Tag Archives | Left-Libertarian

If You Prick Us, Do We Not Burst?

bubbles merging

Jesse Walker’s latest column does a great of replying to internet critics like Eli Pariser, Andrew Shapiro, and Cass Sunstein, who think the internet is isolating us from viewpoints we disagree with.

You can post a comment disagreeing with him, but I won’t read it.


Elevator Boy, Where Are You Hiding?

Class Relations

My favourite part of Franz Kafka’s Amerika is the (dare I say Kafkaesque?) sequence in which the protagonist is fired from his job as an elevator boy; it’s a classic illustration of the impossibility of upward communication in authoritarian hierachies. (I recently reread it for a paper I’m writing on Othello, William Godwin, and the problem of other minds. Long story.) The 1984 movie version, titled Class Relations, is online in twelve parts; the relevant sequence (condensed, alas) is in sections eight and nine. (Couldn’t embed these, sorry.)


How the U.S. Military Protects Our Freedom

When Worlds Collide

Science fiction and mystery author Philip Wylie sounds, from his Wikipedia page, like an interesting guy. His stories and novels (When Worlds Collide is the best known, and the only one I’ve read) have been credited with inspiring some of popular entertainment’s most famous characters – Superman, Flash Gordon, Doc Savage, and Travis McGee. He’s been both hailed as a feminist and condemned as a misogynist for his writings on women (I haven’t read the writings in question and so can’t render a verdict).
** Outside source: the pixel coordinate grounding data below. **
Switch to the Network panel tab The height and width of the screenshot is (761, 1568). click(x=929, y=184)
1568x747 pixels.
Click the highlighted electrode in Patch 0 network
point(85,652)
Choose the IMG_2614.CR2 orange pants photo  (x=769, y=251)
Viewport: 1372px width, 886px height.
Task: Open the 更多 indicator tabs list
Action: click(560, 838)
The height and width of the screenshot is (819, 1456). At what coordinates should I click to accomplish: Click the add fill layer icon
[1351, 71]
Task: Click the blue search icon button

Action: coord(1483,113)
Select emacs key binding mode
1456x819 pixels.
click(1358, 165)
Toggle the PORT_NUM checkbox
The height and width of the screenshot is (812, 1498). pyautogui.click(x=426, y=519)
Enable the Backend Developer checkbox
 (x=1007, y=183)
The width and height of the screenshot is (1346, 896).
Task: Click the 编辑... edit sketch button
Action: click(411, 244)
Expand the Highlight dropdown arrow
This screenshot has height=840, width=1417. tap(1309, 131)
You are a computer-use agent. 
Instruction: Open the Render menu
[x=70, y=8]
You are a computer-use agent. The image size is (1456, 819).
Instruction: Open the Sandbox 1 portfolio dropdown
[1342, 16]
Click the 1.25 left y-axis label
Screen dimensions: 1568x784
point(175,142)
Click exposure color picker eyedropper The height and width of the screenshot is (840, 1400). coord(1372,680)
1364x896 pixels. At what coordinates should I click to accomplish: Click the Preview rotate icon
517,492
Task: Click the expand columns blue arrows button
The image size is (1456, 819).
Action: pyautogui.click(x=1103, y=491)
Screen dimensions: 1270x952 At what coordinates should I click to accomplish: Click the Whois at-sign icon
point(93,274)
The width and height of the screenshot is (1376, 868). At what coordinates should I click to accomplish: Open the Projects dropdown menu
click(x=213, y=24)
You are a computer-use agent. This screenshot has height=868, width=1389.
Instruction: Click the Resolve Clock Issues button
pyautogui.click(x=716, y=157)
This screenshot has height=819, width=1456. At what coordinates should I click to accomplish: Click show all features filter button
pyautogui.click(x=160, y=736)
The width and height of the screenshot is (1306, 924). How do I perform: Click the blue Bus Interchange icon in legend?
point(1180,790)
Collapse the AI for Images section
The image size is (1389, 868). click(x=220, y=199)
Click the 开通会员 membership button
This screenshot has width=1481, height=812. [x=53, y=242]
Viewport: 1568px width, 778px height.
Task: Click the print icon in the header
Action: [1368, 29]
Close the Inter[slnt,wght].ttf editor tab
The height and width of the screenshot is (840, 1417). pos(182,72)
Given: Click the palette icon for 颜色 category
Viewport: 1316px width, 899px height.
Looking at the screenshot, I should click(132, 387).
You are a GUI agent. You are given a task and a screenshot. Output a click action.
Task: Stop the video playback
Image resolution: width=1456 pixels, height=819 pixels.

But my present concern is with the following rather alarming anecdote:

As early as 1939, [Wylie] had written a story about the Germans making plutonium bombs in a cave in Colorado. “The Paradise Crater,” written for American Magazine, was, as Sam Moskowitz points out, rejected as “too fantastic,” but later was accepted by Bluebook, which turned the magazine over to Washington for approval. When Washington balked, the editor of Bluebook returned the manuscript to Harold Ober, Wylie’s agent, who had “already been contacted by the CIA.” Wylie, who had been put under house arrest, was told by an aggressive major that he [the major] would take Wylie’s life if necessary, to plug the leak. Wylie agreed to tear up the manuscript. But the decision was made to hold back publication instead. According to Moskowitz, “Four months later, the Atom Bomb was dropped on Hiroshima and Bluebook asked to have the story back. It was published in the October, 1945 number.” Wylie, through his own research, had learned enough about atomic weaponry to become a security risk [John W. Campbell, Jr., editor of Astounding Science Fiction, went through a similar experience when one of his authors submitted a story featuring an atomic bomb].
(Clifford P. Bendau, Still Worlds Collide: Philip Wylie and the End of the American Dream, pp. 42-43; brackets in original. The reference to the CIA must be a mistake for the OSS.)


Way Long Gone, Part 3

I got back from my voyages on Monday (I announce belatedly).

Roger's Campground

PorcFest was anarchy in miniature: people were smoking weed, packing heat, selling unlicensed food and alcohol, and generally behaving in a peacefully unauthorised fashion. There were pistol safety classes, gay dance parties, and sessions on everything from polyamory, transhumanism, and cop avoidance to alternative currency, alternative medicine, and planning the revolution. C4SS, S4SS, ALL, AltExpo, Fr33 Agents, and SFL were all represented. In addition to my previously mentioned talks I was on a panel on agorism with Brad Spangler, Dan D’Amico, and Bob Murphy. If I go again next year I’ll bring some copies of Kevin’s Homebrew Industrial Revolution; PorcFest seems like the ideal crowd for it.

After that came the IHS seminar at Towson. The students were great, and I spent a lot of time talking with them about philosophy, libertarianism, and science fiction – which (as will come as no surprise to my readers) are three of my favourite subjects. One of the students was wearing a t-shirt with my picture on it! The topics of my lectures were approximately the same as last year. The other faculty were Dan D’Amico, Brian Doherty, John Hasnas, George Selgin, and Amy Sturgis, so it was an even more radical lineup than last year. We found a good Cuban restaurant; I also got a chance to see Jesse Walker, who lives nearby.

My next gig will be Mises University here in Auburn, July 24-30. And then of course there’s always the APS in September and Libertopia in October.